A backhoe working in a neighborhood next to a statue, safety cones, and a person parking their bike
A backhoe working in a neighborhood next to a statue, safety cones, and a person parking their bike

At Gusto, most of our site is powered by a large, mature, and active Rails monolith. Rails 7.0 was released this past December and my team, Product Infrastructure, wanted to upgrade from Rails 6.1 sooner than later. Upgrading Rails often has large change-sets; not only are there a lot of changes to the application, but the updated Rails dependency implies a ton of other code changes!

In this blog post, I'll be walking through the process my team took to safely upgrade to Rails 7.0. While this is going to be relatively Rails and Ruby specific, I hope you can take away something for software you are upgrading.

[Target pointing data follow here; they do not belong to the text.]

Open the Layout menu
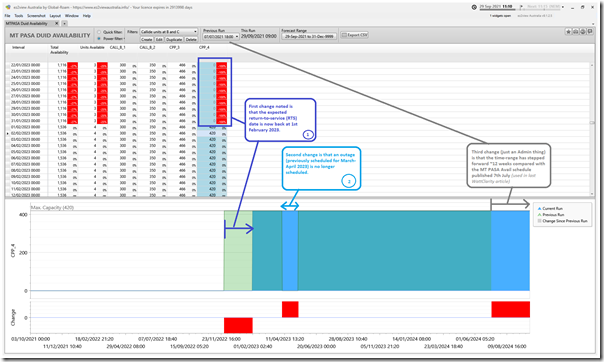This screenshot has width=604, height=362. [55, 16]
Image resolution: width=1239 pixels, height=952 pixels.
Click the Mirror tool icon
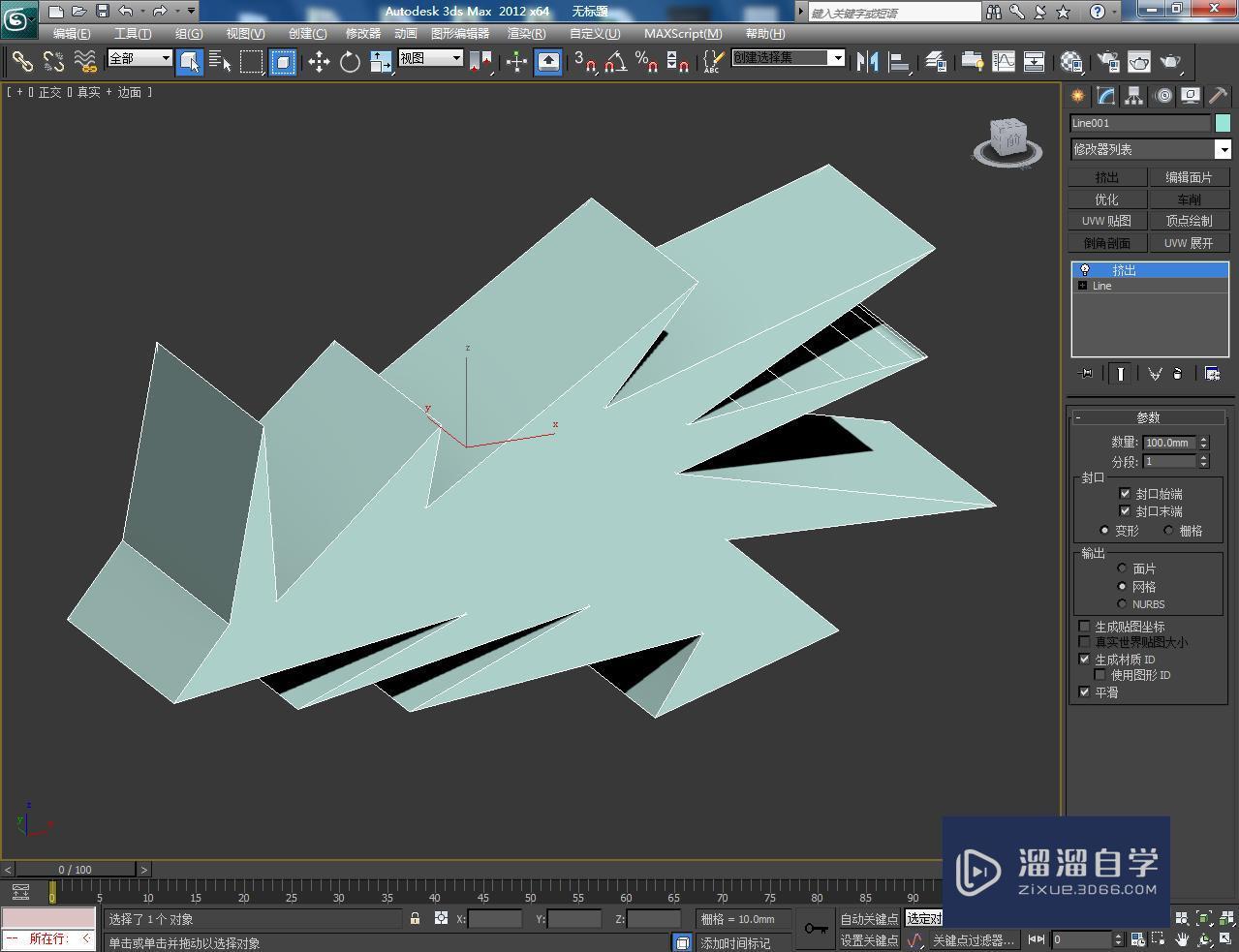(x=867, y=62)
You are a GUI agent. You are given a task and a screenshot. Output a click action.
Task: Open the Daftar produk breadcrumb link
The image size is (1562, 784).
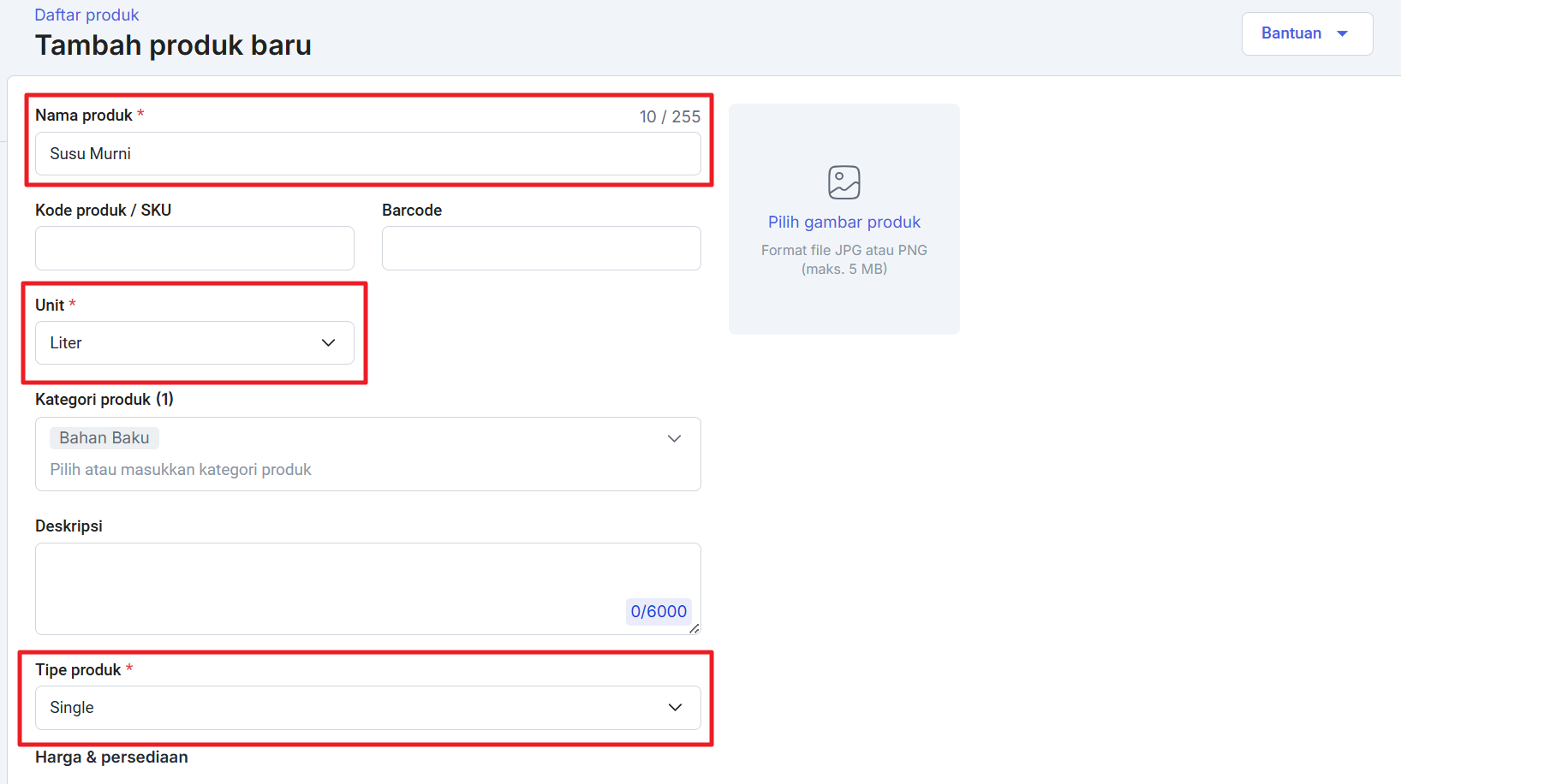pyautogui.click(x=86, y=15)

We wanted our process to make the upgrade a non-event for our customers and engineers. The primary strategy was to break up the work into as many small changes as possible in order to reduce batch size. When you have large running branches, I like to think of the unshipped code as a liability, and this Rails upgrade is no different. If you have to revert, it’s a lot of work to track down what caused the problem. Instead, we make a series of small changes, and I'll get into some of the strategies we used for that.

This strategy hinges on having a robust and reliable Continuous Integration (CI) system. We have invested heavily in this over the years. That could be its own post, but the highlight is we have enough unit and integration tests that catches a broad swath of problems from going out to production.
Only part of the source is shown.